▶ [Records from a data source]
------------
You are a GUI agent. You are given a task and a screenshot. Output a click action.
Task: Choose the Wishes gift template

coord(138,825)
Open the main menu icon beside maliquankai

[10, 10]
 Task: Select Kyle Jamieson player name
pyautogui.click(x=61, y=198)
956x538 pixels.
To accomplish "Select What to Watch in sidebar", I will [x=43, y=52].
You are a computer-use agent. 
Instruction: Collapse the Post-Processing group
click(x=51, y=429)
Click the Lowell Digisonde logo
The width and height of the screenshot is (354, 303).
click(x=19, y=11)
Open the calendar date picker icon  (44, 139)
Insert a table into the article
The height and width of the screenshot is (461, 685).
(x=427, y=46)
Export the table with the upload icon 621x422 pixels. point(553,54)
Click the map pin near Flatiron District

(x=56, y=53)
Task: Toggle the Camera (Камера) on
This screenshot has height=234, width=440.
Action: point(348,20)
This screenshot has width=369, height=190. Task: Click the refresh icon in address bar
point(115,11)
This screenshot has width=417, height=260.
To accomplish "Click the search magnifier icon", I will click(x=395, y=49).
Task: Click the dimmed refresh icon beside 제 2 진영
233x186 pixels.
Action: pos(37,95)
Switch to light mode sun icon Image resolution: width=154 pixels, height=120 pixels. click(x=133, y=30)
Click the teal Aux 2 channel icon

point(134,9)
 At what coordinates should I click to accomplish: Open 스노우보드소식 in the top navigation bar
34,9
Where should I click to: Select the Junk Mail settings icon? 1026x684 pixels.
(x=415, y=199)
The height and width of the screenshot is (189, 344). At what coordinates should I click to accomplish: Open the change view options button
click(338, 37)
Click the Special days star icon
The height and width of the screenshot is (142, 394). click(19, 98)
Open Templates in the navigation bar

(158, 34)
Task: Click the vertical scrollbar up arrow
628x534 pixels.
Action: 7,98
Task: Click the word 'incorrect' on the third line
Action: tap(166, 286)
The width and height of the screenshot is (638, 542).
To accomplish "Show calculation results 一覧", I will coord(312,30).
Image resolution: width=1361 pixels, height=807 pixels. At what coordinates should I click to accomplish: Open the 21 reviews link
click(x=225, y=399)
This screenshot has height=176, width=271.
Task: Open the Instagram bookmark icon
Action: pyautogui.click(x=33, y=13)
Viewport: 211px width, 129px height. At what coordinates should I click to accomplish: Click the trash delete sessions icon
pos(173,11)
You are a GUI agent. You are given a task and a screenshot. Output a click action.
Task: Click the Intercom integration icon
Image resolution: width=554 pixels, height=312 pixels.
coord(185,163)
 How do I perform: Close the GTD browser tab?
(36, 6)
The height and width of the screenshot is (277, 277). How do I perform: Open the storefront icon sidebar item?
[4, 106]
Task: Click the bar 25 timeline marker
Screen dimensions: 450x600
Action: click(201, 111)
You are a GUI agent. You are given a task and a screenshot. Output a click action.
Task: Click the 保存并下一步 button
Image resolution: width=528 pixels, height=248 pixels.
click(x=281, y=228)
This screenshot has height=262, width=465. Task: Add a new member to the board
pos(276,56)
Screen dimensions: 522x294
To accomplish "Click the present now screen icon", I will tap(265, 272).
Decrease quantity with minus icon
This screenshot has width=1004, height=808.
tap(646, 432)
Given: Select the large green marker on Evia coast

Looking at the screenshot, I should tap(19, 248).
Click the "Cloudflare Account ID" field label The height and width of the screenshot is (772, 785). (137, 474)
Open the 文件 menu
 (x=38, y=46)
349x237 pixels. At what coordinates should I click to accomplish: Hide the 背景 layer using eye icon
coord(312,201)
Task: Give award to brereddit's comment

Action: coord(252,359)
------------
▶ [EXERCISE AIM]
Could you write out all the records exactly, please?

▶ [ANSWER BOX]
You are a GUI agent. You are given a task and a screenshot. Output a click action.
Task: Choose the Wishes gift template

coord(138,825)
Open the main menu icon beside maliquankai

[10, 10]
 Task: Select Kyle Jamieson player name
pyautogui.click(x=61, y=198)
956x538 pixels.
To accomplish "Select What to Watch in sidebar", I will [x=43, y=52].
You are a computer-use agent. 
Instruction: Collapse the Post-Processing group
click(x=51, y=429)
Click the Lowell Digisonde logo
The width and height of the screenshot is (354, 303).
click(x=19, y=11)
Open the calendar date picker icon  (44, 139)
Insert a table into the article
The height and width of the screenshot is (461, 685).
(x=427, y=46)
Export the table with the upload icon 621x422 pixels. point(553,54)
Click the map pin near Flatiron District

(x=56, y=53)
Task: Toggle the Camera (Камера) on
This screenshot has height=234, width=440.
Action: point(348,20)
This screenshot has width=369, height=190. Task: Click the refresh icon in address bar
point(115,11)
This screenshot has width=417, height=260.
To accomplish "Click the search magnifier icon", I will click(x=395, y=49).
Task: Click the dimmed refresh icon beside 제 2 진영
233x186 pixels.
Action: pos(37,95)
Switch to light mode sun icon Image resolution: width=154 pixels, height=120 pixels. click(x=133, y=30)
Click the teal Aux 2 channel icon

point(134,9)
 At what coordinates should I click to accomplish: Open 스노우보드소식 in the top navigation bar
34,9
Where should I click to: Select the Junk Mail settings icon? 1026x684 pixels.
(x=415, y=199)
The height and width of the screenshot is (189, 344). At what coordinates should I click to accomplish: Open the change view options button
click(338, 37)
Click the Special days star icon
The height and width of the screenshot is (142, 394). click(19, 98)
Open Templates in the navigation bar

(158, 34)
Task: Click the vertical scrollbar up arrow
628x534 pixels.
Action: 7,98
Task: Click the word 'incorrect' on the third line
Action: tap(166, 286)
The width and height of the screenshot is (638, 542).
To accomplish "Show calculation results 一覧", I will coord(312,30).
Image resolution: width=1361 pixels, height=807 pixels. At what coordinates should I click to accomplish: Open the 21 reviews link
click(x=225, y=399)
This screenshot has height=176, width=271.
Task: Open the Instagram bookmark icon
Action: pyautogui.click(x=33, y=13)
Viewport: 211px width, 129px height. At what coordinates should I click to accomplish: Click the trash delete sessions icon
pos(173,11)
You are a GUI agent. You are given a task and a screenshot. Output a click action.
Task: Click the Intercom integration icon
Image resolution: width=554 pixels, height=312 pixels.
coord(185,163)
 How do I perform: Close the GTD browser tab?
(36, 6)
The height and width of the screenshot is (277, 277). How do I perform: Open the storefront icon sidebar item?
[4, 106]
Task: Click the bar 25 timeline marker
Screen dimensions: 450x600
Action: click(201, 111)
You are a GUI agent. You are given a task and a screenshot. Output a click action.
Task: Click the 保存并下一步 button
Image resolution: width=528 pixels, height=248 pixels.
click(x=281, y=228)
This screenshot has height=262, width=465. Task: Add a new member to the board
pos(276,56)
Screen dimensions: 522x294
To accomplish "Click the present now screen icon", I will tap(265, 272).
Decrease quantity with minus icon
This screenshot has width=1004, height=808.
tap(646, 432)
Given: Select the large green marker on Evia coast

Looking at the screenshot, I should tap(19, 248).
Click the "Cloudflare Account ID" field label The height and width of the screenshot is (772, 785). (137, 474)
Open the 文件 menu
 (x=38, y=46)
349x237 pixels. At what coordinates should I click to accomplish: Hide the 背景 layer using eye icon
coord(312,201)
Task: Give award to brereddit's comment

Action: coord(252,359)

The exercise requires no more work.